Version 2014.7.4 is a bugfix release for 2014.7.0.

This is a security release. The security issues fixed have only been present since 2014.7.0, and only users of the two listed modules are vulnerable. The following CVEs have been resolved:

  • CVE-2015-1838 SaltStack: insecure /tmp file handling in salt/modules/serverdensity_device.py
  • CVE-2015-1839 SaltStack: insecure /tmp file handling in salt/modules/chef.py

Changes:

  • Multi-master minions mode no longer route fileclient operations asymetrically. This fixes the source of many multi-master bugs where the minion would become unrepsonsive from one or more masters.
  • Fix bug wherein network.iface could produce stack traces.
  • net.arp will no longer be made available unless arp is installed on the system.
  • Major performance improvements to Saltnado
  • Allow KVM module to operate under KVM itself or VMWare Fusion
  • Various fixes to the Windows installation scripts
  • Fix issue where the syndic would not correctly propagate loads to the master job cache.
  • Improve error handling on invalid /etc/network/interfaces file in salt networking modules
  • Fix bug where a response status was not checked for in fileclient.get_url
  • Enable eauth when running salt in batch mode
  • Increase timeout in Boto Route53 module
  • Fix bugs with Salt's 'tar' module option parsing
  • Fix parsing of NTP servers on Windows
  • Fix issue with blockdev tuning not reporting changes correctly
  • Update to the latest Salt bootstrap script
  • Update Linode salt-cloud driver to use either linode-python or apache-libcloud
  • Fix for s3.query function to return correct headers
  • Fix for s3.head returning None for files that exist
  • Fix the disable function in win_service module so that the service is disabled correctly
  • Fix race condition between master and minion when making a directory when both daemons are on the same host
  • Fix an issue where file.recurse would fail at the root of an svn repo when the repo has a mountpoint
  • Fix an issue where file.recurse would fail at the root of an hgfs repo when the repo has a mountpoint
  • Fix an issue where file.recurse would fail at the root of an gitfs repo when the repo has a mountpoint
  • Add status.master capability for Windows.
  • Various fixes to ssh_known_hosts
  • Various fixes to states.network bonding for Debian
  • The debian_ip.get_interfaces module no longer removes nameservers.
  • Better integration between grains.virtual and systemd-detect-virt and virt-what
  • Fix traceback in sysctl.present state output
  • Fix for issue where mount.mounted would fail when superopts were not a part of mount.active (extended=True). Also mount.mounted various fixes for Solaris and FreeBSD.
  • Fix error where datetimes were not correctly safeguarded before being passed into msgpack.
  • Fix file.replace regressions.
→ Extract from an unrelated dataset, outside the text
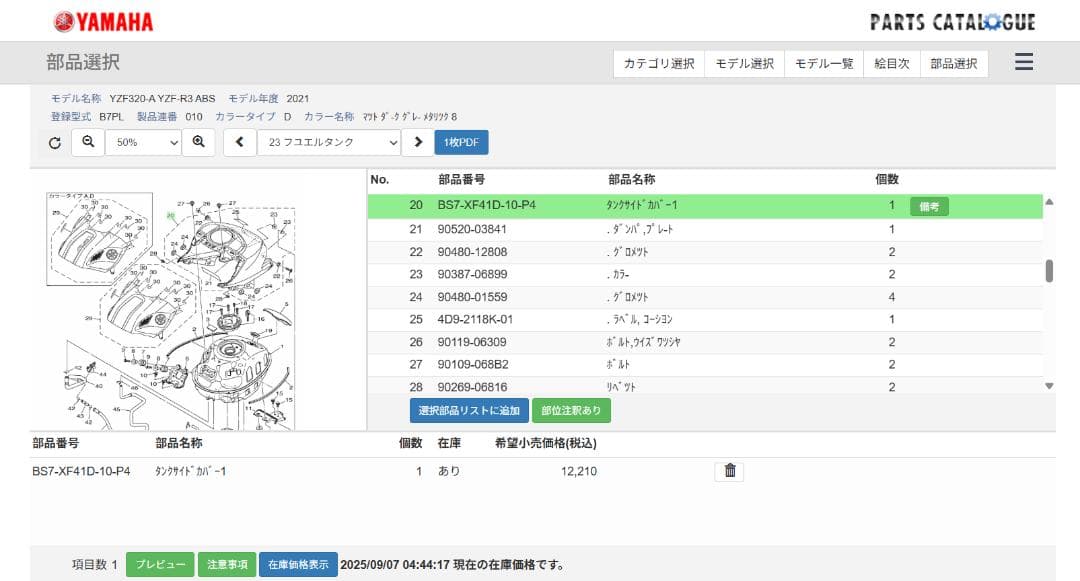Zoom in the parts diagram
This screenshot has width=1080, height=581.
click(x=199, y=143)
If the pattern is not found, and if dry run is False, and if backup is False, and if a pre-existing file exists with extension .bak, then that backup file will be overwritten. This backup behavior is a result of how fileinput works. Fixing it requires either passing through the file twice (the first time only to search for content and set a flag), or rewriting file.replace so it doesn't use fileinput
  • VCS filreserver fixes/optimizations
  • Catch fileserver configuration errors on master start
  • Raise errors on invalid gitfs configurations
  • set_locale when locale file does not exist (Redhat family)
  • Fix to correctly count active devices when created mdadm array with spares
  • Fix to correctly target minions in batch mode
  • Support ssh:// urls using the gitfs dulwhich backend
  • New fileserver runner
  • Fix various bugs with argument parsing to the publish module.
  • Fix disk.usage for Synology OS
  • Fix issue with tags occurring twice with docker.pulled
  • Fix incorrect key error in SMTP returner
  • Fix condition which would remount loopback filesystems on every state run
  • Remove requsites from listens after they are called in the state system
  • Make system implementation of service.running aware of legacy service calls
  • Fix issue where publish.publish would not handle duplicate responses gracefully.
  • Accept Kali Linux for aptpkg salt execution module
  • Fix bug where cmd.which could not handle a dirname as an argument
  • Fix issue in ps.pgrep where exceptions were thrown on Windows.

Known issues:

  • In multimaster mode, a minion may become temporarily unresponsive if modules or pillars are refreshed at the same time that one or more masters are down. This can be worked around by setting 'auth_timeout' and 'auth_tries' down to shorter periods.
  • There are known issues with batch mode operating on the incorrect number of minions. This bug can be patched with the change in Pull Request #22464.
  • The fun, state, and unless keywords are missing from the state internals, which can cause problems running some states. This bug can be patched with the change in Pull Request #22365.